### Problem requirements
The answer must consist only of the lines in the records below from the line with "How do I perform: Click" to the line with "Add the Blog Feed Standard module", both included, copied word for word with every picture left out.

### Data for processing
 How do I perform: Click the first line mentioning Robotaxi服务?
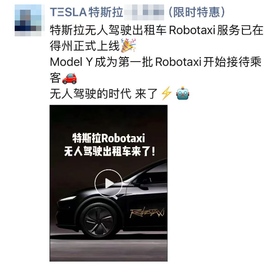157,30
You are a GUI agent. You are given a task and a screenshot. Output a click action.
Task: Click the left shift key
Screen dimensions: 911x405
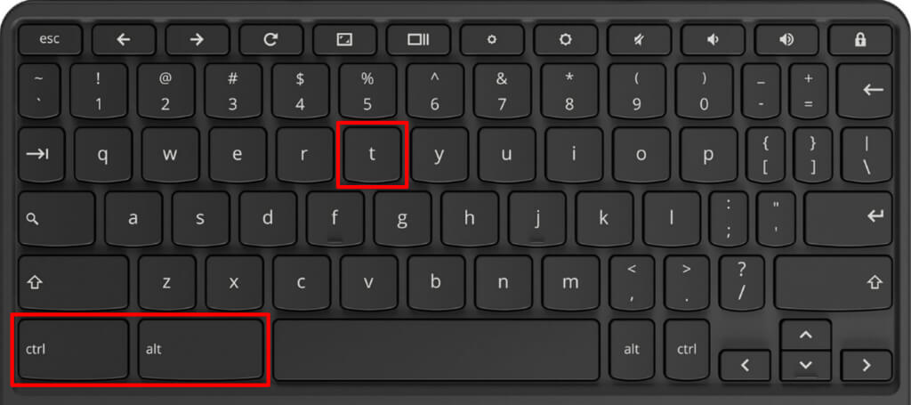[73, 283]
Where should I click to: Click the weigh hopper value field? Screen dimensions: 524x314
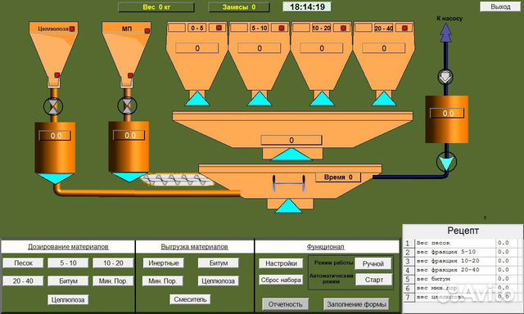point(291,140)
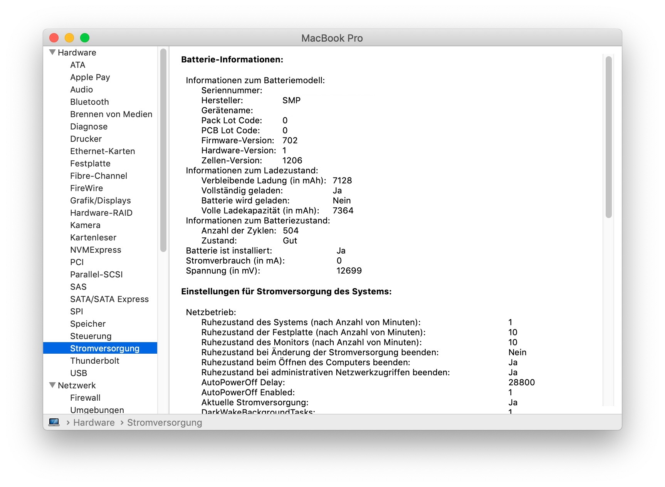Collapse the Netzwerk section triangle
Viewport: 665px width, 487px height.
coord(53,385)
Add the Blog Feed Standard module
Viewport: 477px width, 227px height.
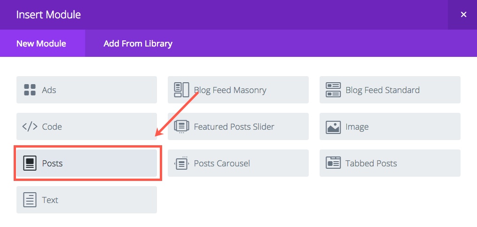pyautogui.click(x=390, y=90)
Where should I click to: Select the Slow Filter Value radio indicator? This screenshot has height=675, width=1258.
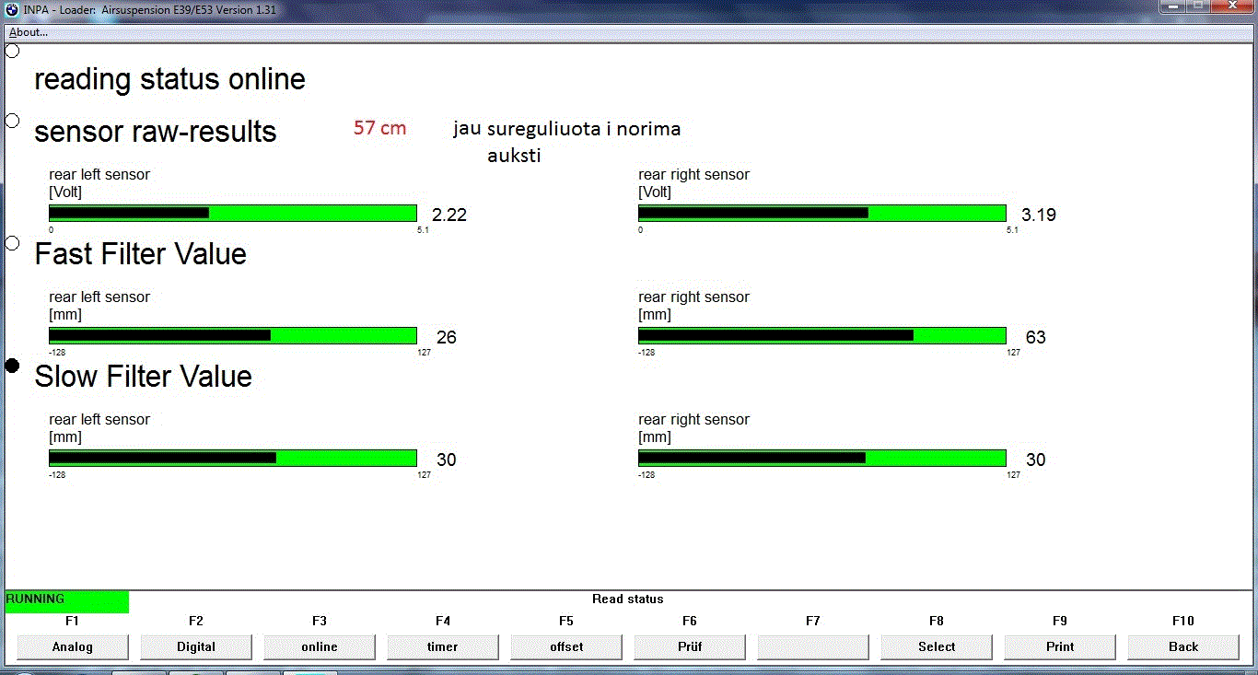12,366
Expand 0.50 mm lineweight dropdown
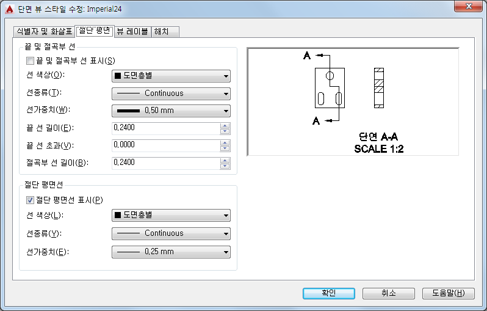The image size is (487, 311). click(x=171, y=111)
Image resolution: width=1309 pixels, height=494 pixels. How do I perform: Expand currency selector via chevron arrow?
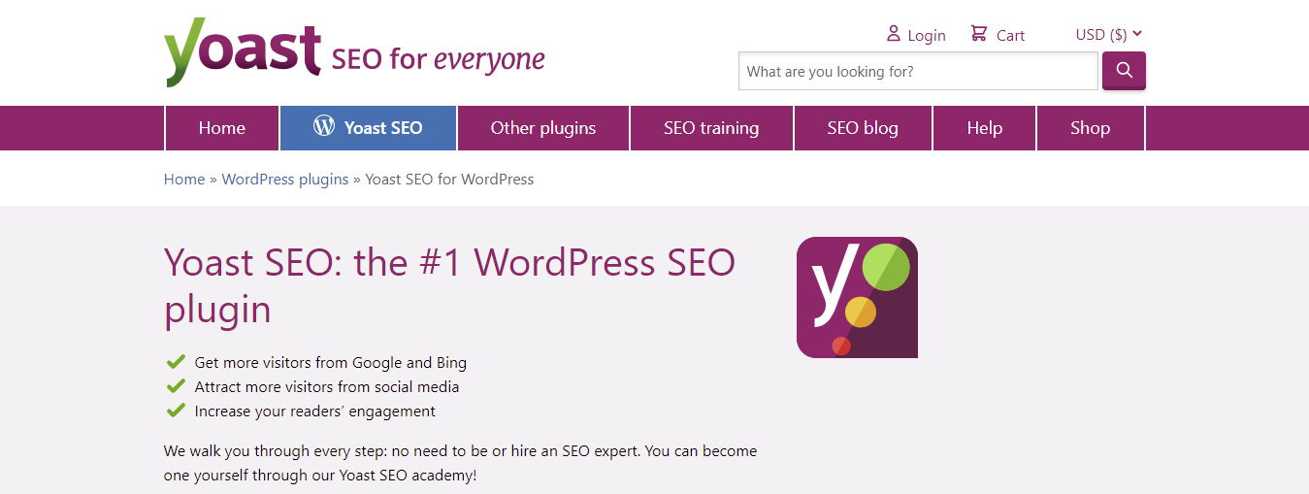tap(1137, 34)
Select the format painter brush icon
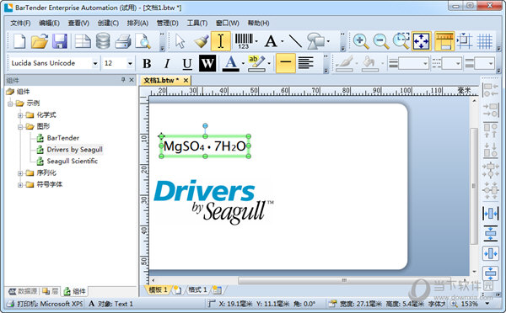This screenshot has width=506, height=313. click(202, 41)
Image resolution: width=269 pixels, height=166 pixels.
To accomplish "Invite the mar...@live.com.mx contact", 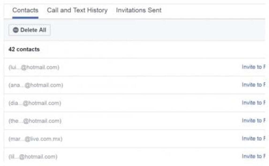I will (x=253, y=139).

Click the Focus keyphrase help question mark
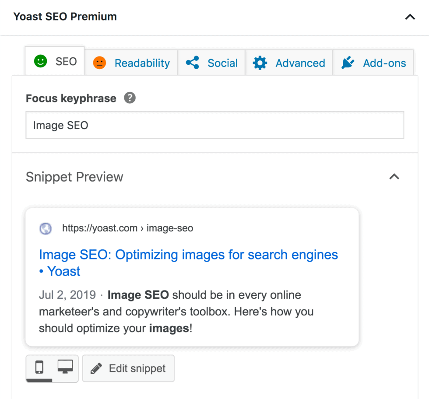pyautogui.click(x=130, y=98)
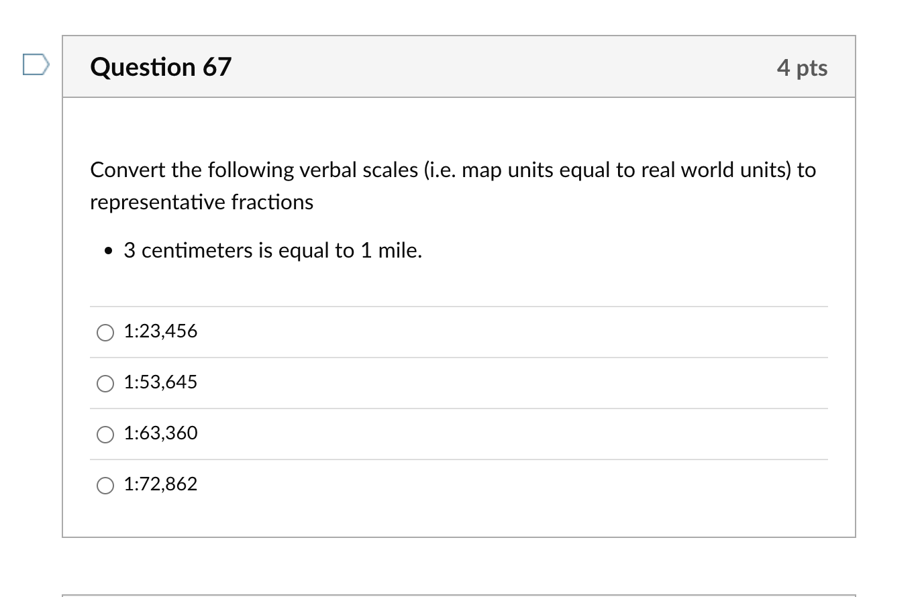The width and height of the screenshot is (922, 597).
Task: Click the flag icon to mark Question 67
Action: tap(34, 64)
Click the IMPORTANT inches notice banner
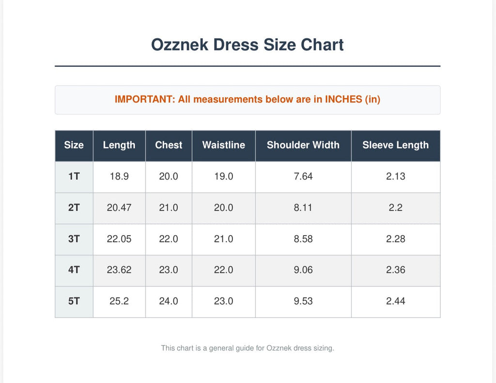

==

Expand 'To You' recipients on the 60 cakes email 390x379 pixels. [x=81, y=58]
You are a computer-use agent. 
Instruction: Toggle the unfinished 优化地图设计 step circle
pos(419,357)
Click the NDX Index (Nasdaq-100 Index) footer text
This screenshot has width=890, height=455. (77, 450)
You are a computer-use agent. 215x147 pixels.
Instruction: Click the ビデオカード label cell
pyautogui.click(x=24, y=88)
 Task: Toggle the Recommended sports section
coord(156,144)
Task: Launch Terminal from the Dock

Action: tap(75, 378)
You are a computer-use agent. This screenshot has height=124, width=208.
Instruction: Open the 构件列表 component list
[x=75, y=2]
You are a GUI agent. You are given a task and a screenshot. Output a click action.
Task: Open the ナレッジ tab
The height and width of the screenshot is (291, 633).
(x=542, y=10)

### Reply to the task
 How do I perform: Click the first line mentioning Robotaxi服务?
157,30
You are a GUI agent. You are given a task and a screenshot. Output a click action.
Task: Click the left shift key
Screen dimensions: 911x405
[73, 283]
Where should I click to: Click the weigh hopper value field? Screen dimensions: 524x314
point(291,140)
Collapse the Netzwerk section triangle
Viewport: 665px width, 487px height.
coord(53,385)
Add the Blog Feed Standard module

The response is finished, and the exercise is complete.